Cold temperatures, heavy snow and ice storms are all potential risks for the area and preparing means knowing the risks of adverse weather, according to Steven Allen, director of JCHSEM.
“It also begins with making a plan with family members and having an emergency supply kit,” Allen said.
The basic kit should contain water, food, flashlights and medications. For winter weather, one may need to add rock salt or other environmentally safe products to melt ice on walkways or sand to improve traction, snow shovels and other snow removing equipment, sufficient heating fuel or seasoned wood for the fireplace or wood-burning stove and adequate clothing and blankets for warmth.
The safest practice is to remain inside during the storms, many of which bring extreme cold, freezing rain, snow, ice and high winds. These storms can last anywhere from a few hours to several days. There is always the potential for power outages and breaks in communication services, so one cannot always rely on standard preparation for these types of emergencies.
Allen advocates the following steps to prepare for winter weather.
Prepare your home to keep out the cold with insulation, caulking and weather stripping. Learn how to keep pipes from freezing. Install and test smoke alarms and carbon monoxide detectors with battery back-ups.
Allen also advises that individuals pay attention to weather reports and warnings of freezing weather and winter storms. One should gather supplies in case a storm confines one to home for several days without power. Keep in mind each person’s specific needs, including medication. Do not forget the needs of pets. Have extra batteries for radios and flashlights.
During a storm, one should remain inside, off the roadways if at all possible. If trapped in the vehicle, stay inside.
One should never attempt to heat their home with a gas stovetop or oven. The risk for carbon monoxide poisoning is high, and often unrecognizable. Only use generators and grills outdoors, away from windows.
“Remember to dress in layers if you need to go out, and don’t over exert yourself,” Allen said. “It is also important to check on your neighbors, especially older adults who may be at higher risk in the cold.”

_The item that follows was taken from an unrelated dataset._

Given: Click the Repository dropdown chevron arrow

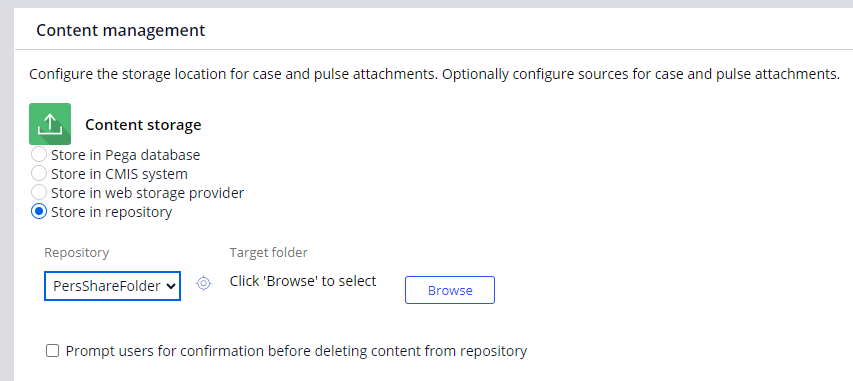Looking at the screenshot, I should (170, 286).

“Create an emergency supply kit for the car, as well,” Allen said, mentioning the kit should include jumper cables, sand, a flashlight, warm clothes, blankets, bottled water and non-perishable snacks. Keep the gas tank full.
Another precaution to take is to learn the signs of, and basic treatments for, frostbite and hypothermia.
Frostbite causes loss of feeling and color around the face, fingers and toes. Signs include numbness, white or grayish-yellow skin or firm or waxy skin. If these signs appear, one should go to a warm room, soak in warm water and use body heat to warm. Do not massage or use a heating pad.
Hypothermia is described as an unusually low body temperature; one below 95 degrees is an emergency. Signs include shivering, exhaustion confusion, fumbling hands, memory loss, slurred speech or drowsiness. Should these signs appear, go to a warm room. Warm the center of the body first – the chest, neck, head and groin. Keep dry and wrapped in warm blankets including the neck and head.